Publication year - 2016
Publication title -
pediatric anesthesia
Language(s) - English
Resource type - Journals
SCImago Journal Rank - 0.704
H-Index - 82
eISSN - 1460-9592
pISSN - 1155-5645
DOI - 10.1111/pan.12873
Subject(s) - medicine , anesthesia , endotracheal intubation , tonsillectomy , intubation
Summary Background When using cuffed endotracheal tubes ( cETT s), changes in head and neck position can lead to changes in intracuff pressure. Aim The aim of this study was to assess the combined effect of neck extension, shoulder roll placement, and Crowe‐Davis retractor use during adenotonsillectomy on the intracuff pressure of cETT s in children. Methods Patients <18 years of age undergoing adenotonsillectomy under general anesthesia following the placement of a cETT were included in the study. After inflation of the cuff to seal the trachea, using the leak test, baseline intracuff pressure was recorded and then continuously monitored. After neck extension, placement of a shoulder roll, insertion of the Crow‐Davis retractor, suspension from a Mayo stand, and positioning for surgery, the intracuff pressure was recorded again. Results The study cohort included 84 patients, ranging in age from 0.9 to 17 years (5.7 ± 3.9 years). In 46 patients (54.8%), the intracuff pressure increased from baseline after positioning for adenotonsillectomy.

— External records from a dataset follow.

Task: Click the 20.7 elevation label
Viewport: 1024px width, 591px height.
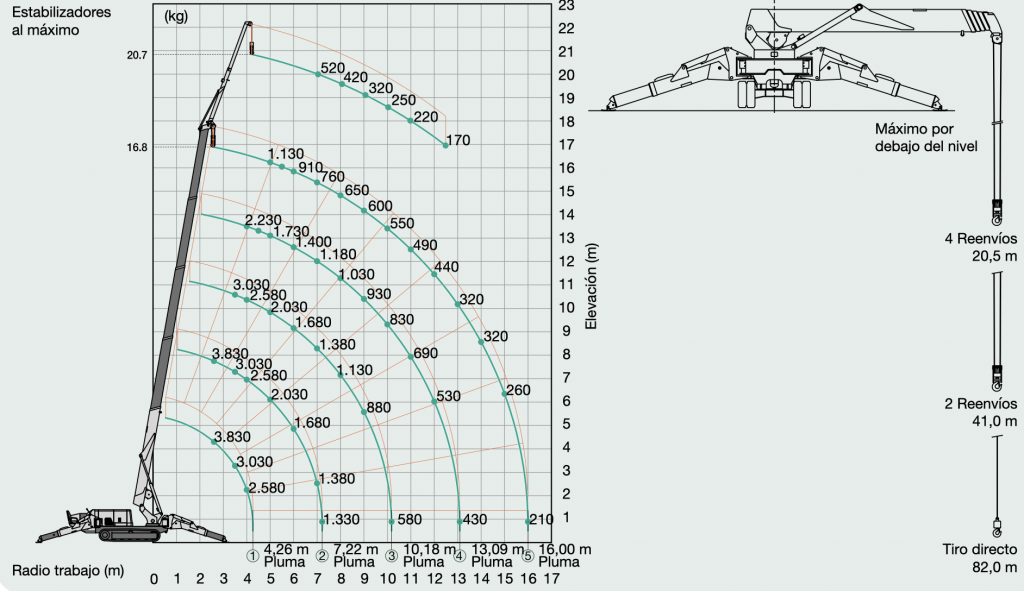Action: [x=137, y=55]

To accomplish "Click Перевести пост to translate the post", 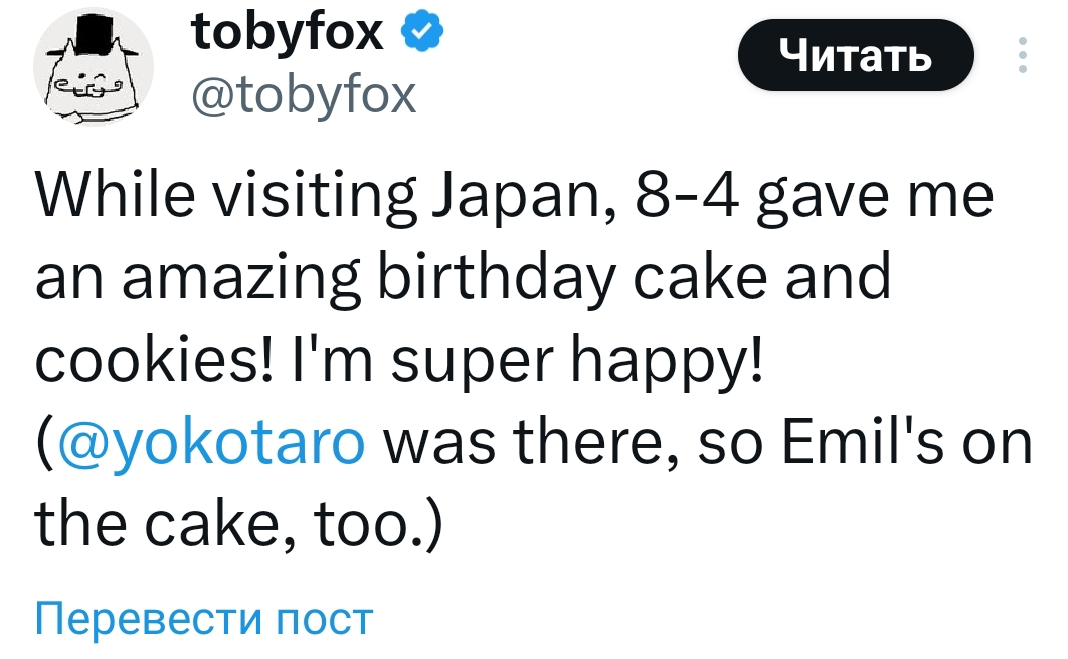I will pos(204,619).
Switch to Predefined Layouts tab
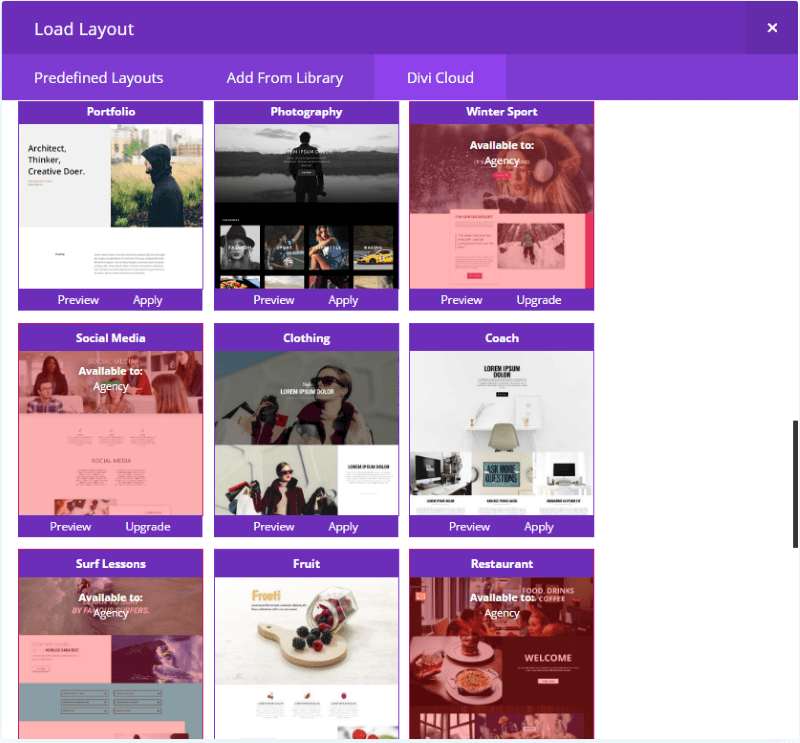This screenshot has height=743, width=800. point(98,78)
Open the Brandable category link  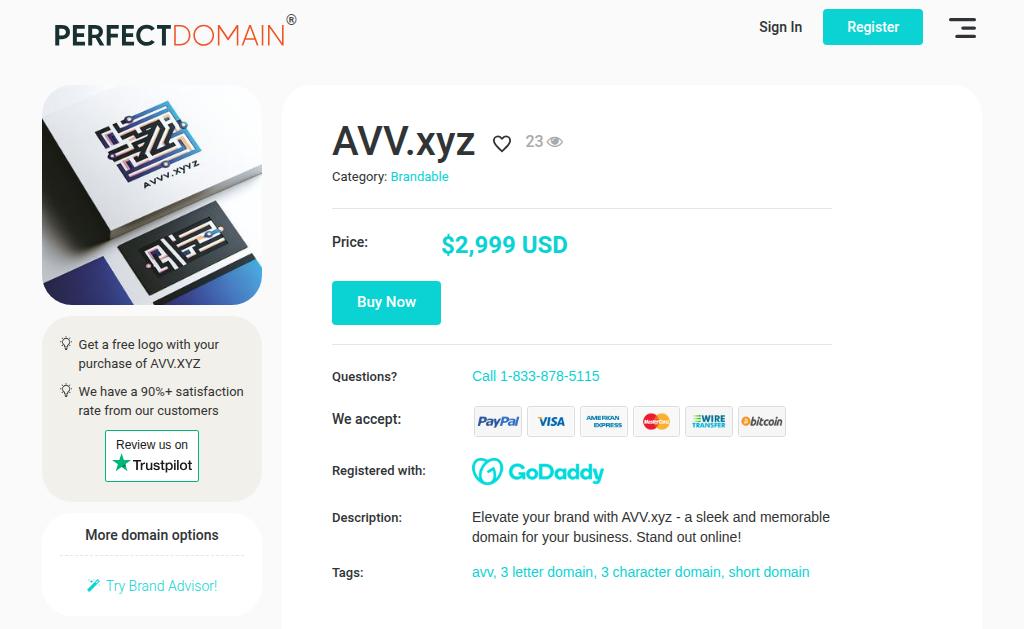(419, 177)
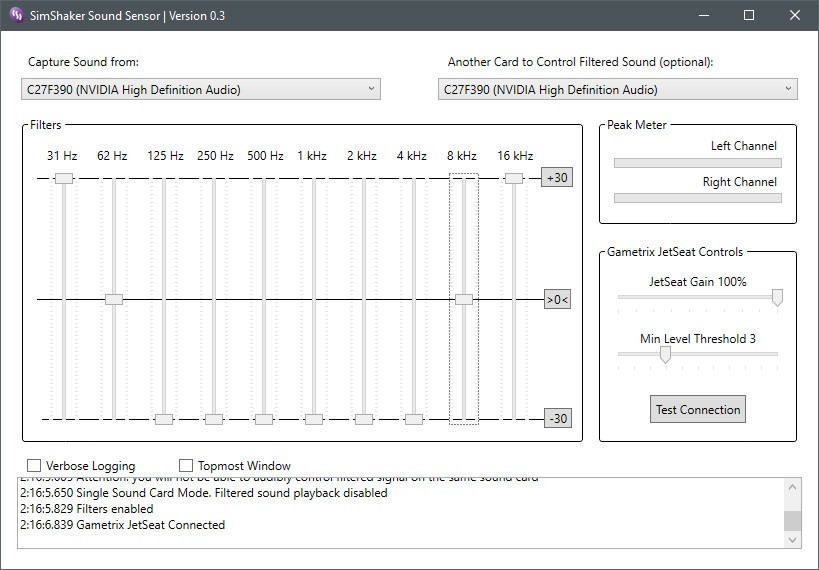Viewport: 819px width, 570px height.
Task: Click the SimShaker app icon in title bar
Action: 16,15
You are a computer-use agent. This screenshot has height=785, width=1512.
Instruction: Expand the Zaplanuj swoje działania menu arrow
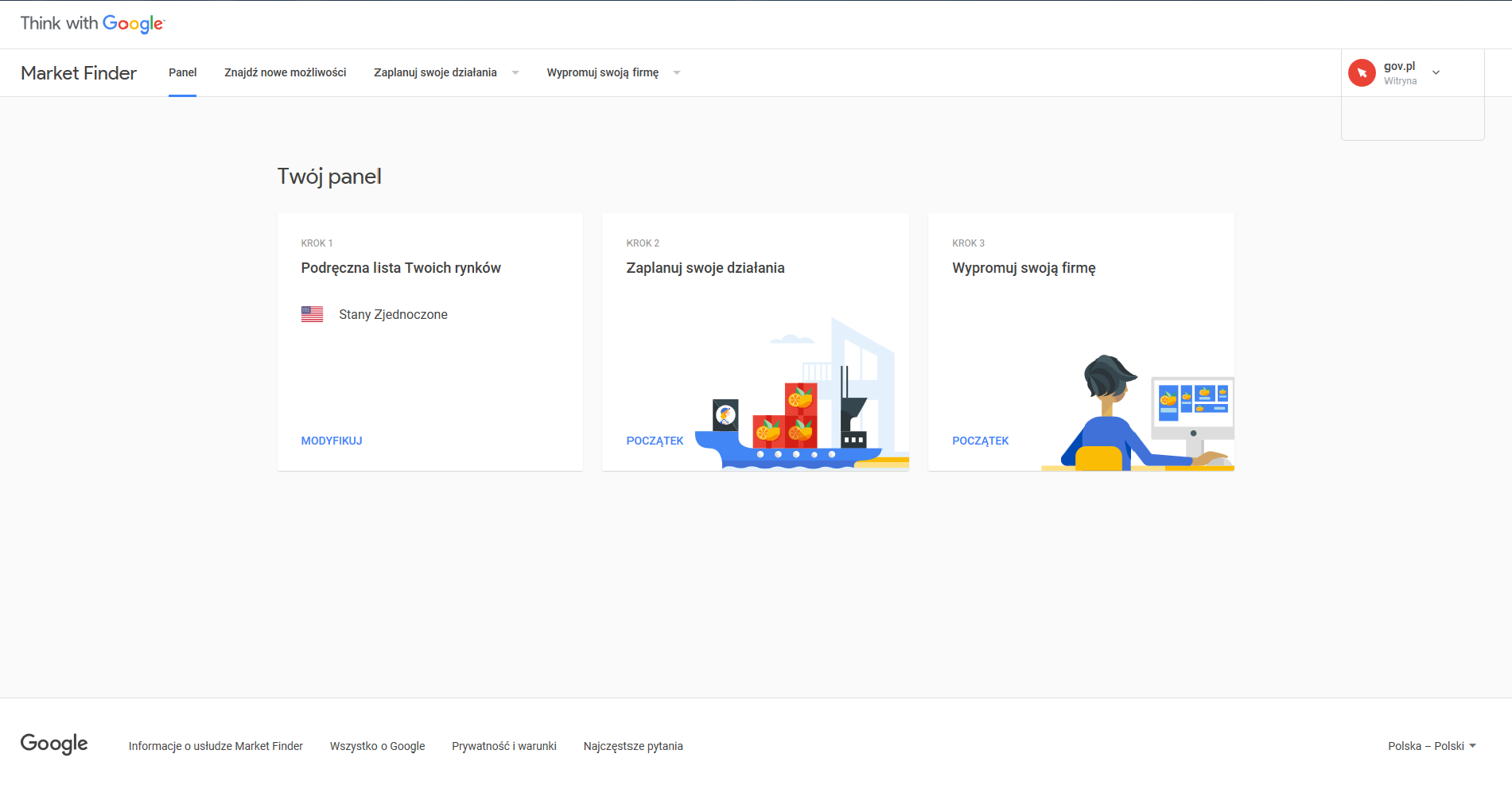click(x=515, y=73)
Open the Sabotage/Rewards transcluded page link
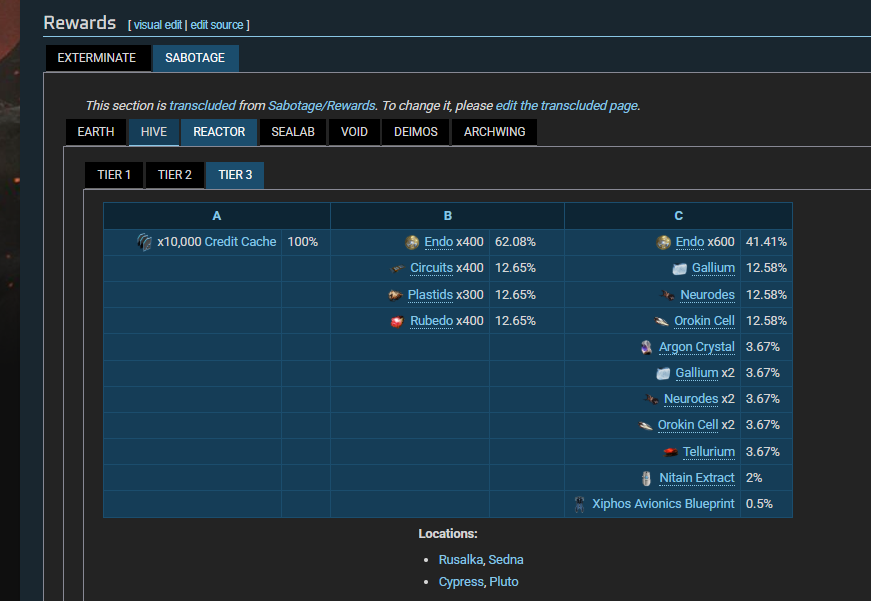This screenshot has height=601, width=871. click(x=320, y=105)
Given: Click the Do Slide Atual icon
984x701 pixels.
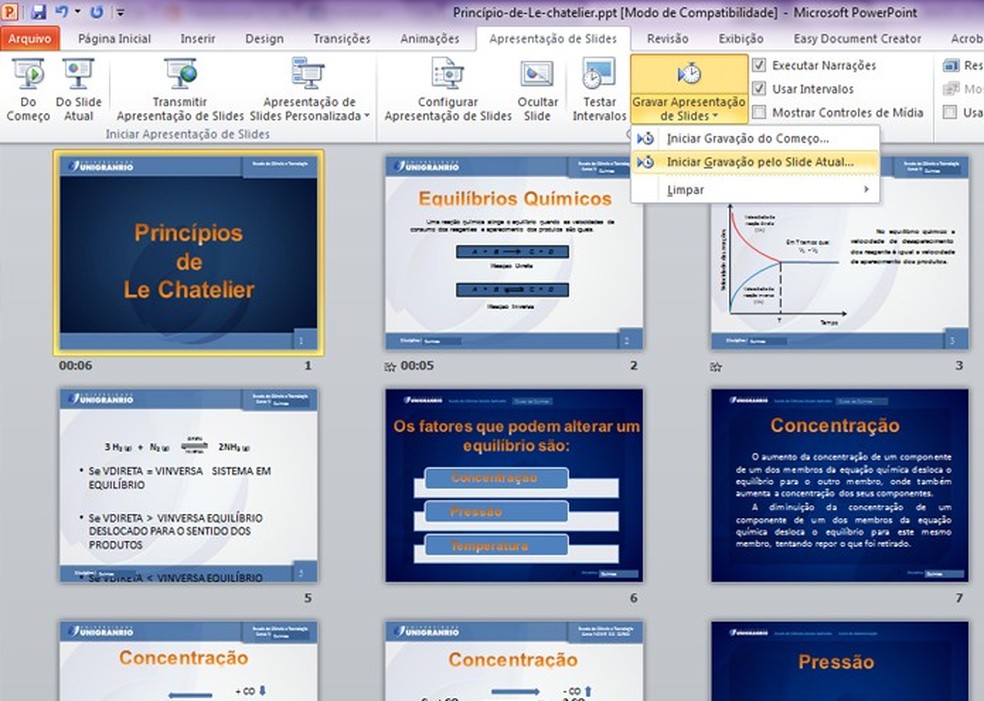Looking at the screenshot, I should (x=77, y=76).
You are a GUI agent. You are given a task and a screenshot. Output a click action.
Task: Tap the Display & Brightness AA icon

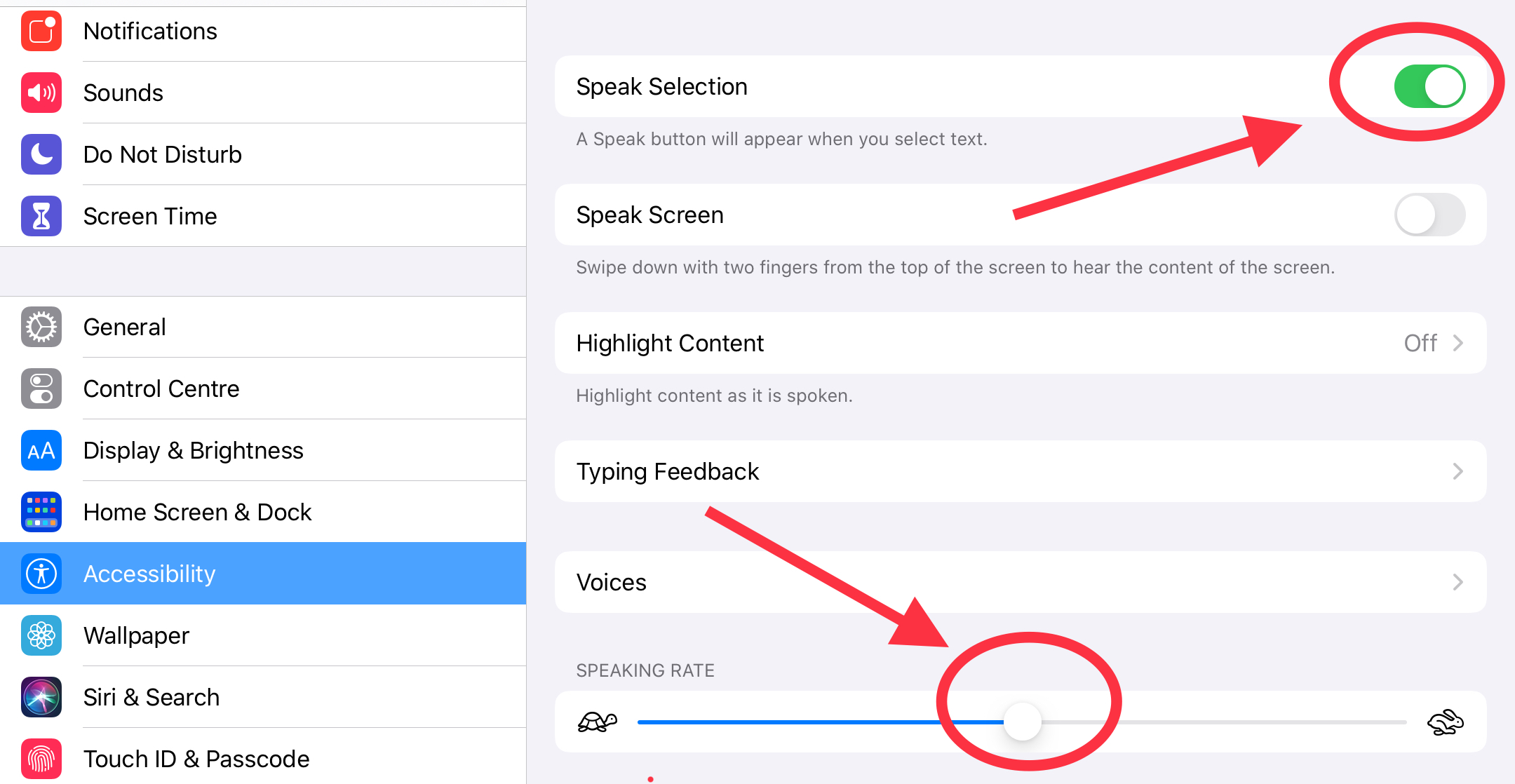pyautogui.click(x=41, y=450)
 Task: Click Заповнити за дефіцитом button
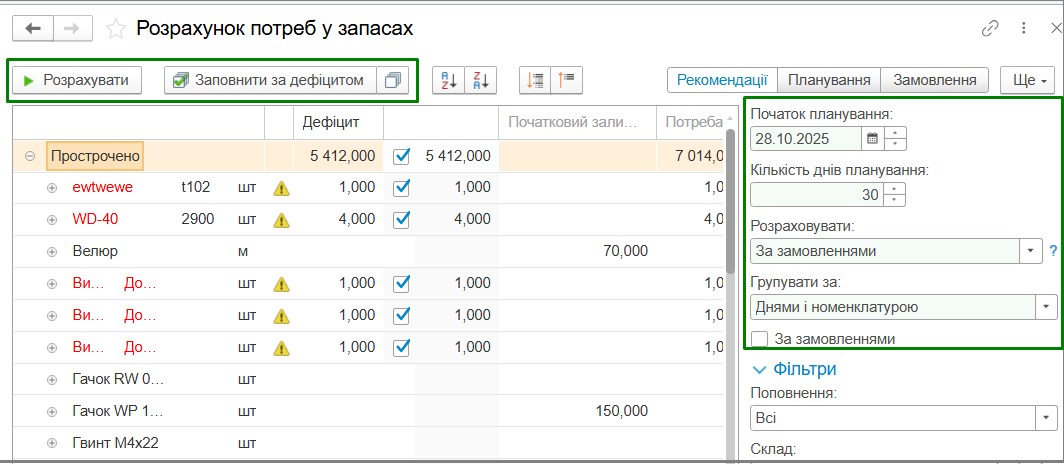point(270,80)
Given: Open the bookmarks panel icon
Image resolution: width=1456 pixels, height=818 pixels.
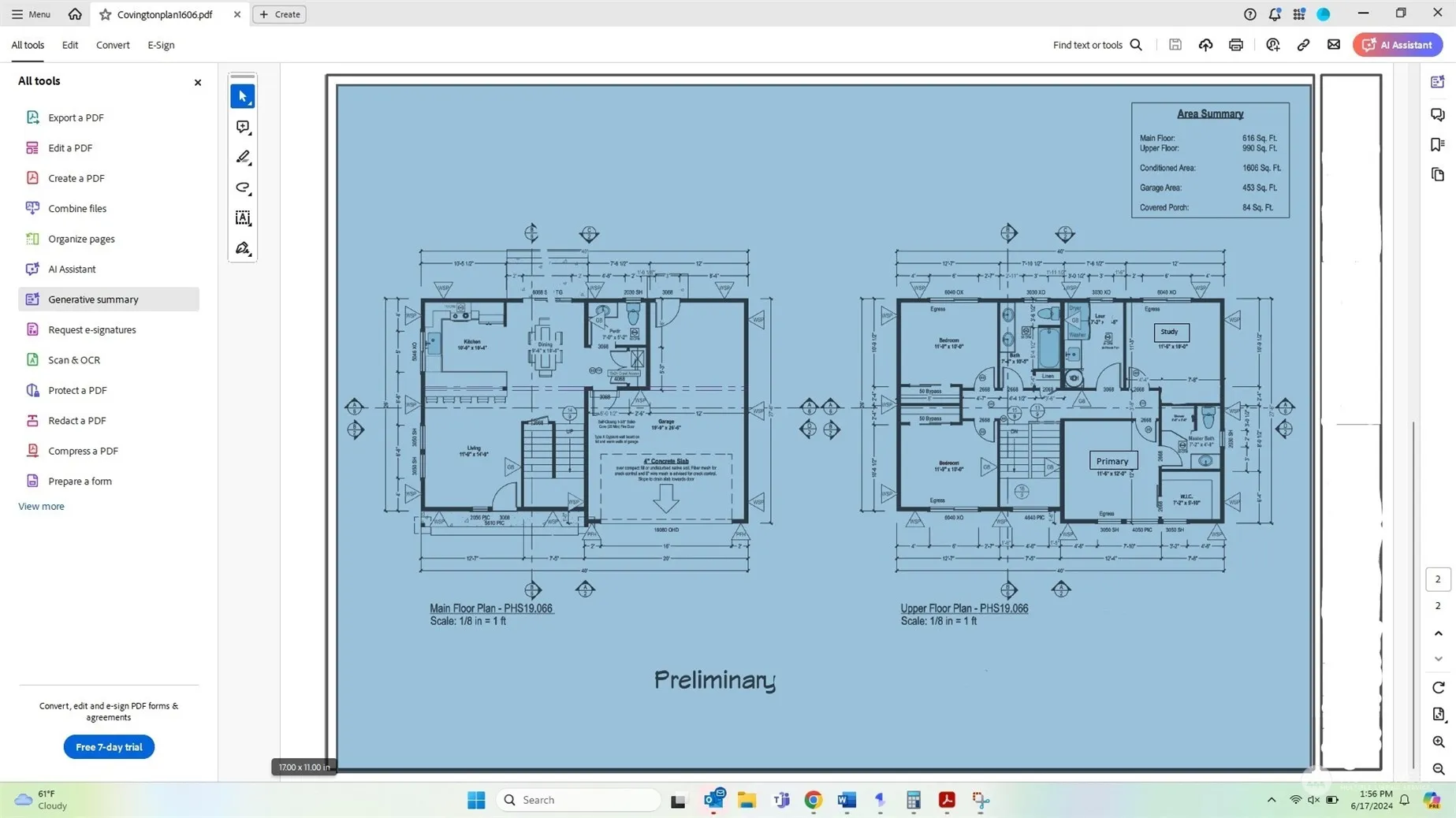Looking at the screenshot, I should [1438, 144].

In 12 of these patients (14.3%), the intracuff pressure was >30 cmH 2 O. The intracuff pressure decreased in 28 patients (33.3%), while no change was noted in 10 patients (11.9%). Overall, the general trend was an increase in intracuff pressure from 15.9 ± 7.8 cmH 2 O to 18.9 ± 11.6 cmH 2 O. Conclusion Both increases and decreases in the intracuff pressure may occur following positioning of the pediatric patient for adenotonsillectomy. An increase in intracuff pressure may result in a higher risk of damage to the tracheal mucosa. A decrease in the intracuff pressure can result in an air leak resulting in inadequate ventilation, increased risk of aspiration, and even predispose to airway fire if oxygen‐enriched gases are used. Continuous intracuff pressure monitoring or rechecking the intracuff pressure after positioning for adenotonsillectomy may be indicated.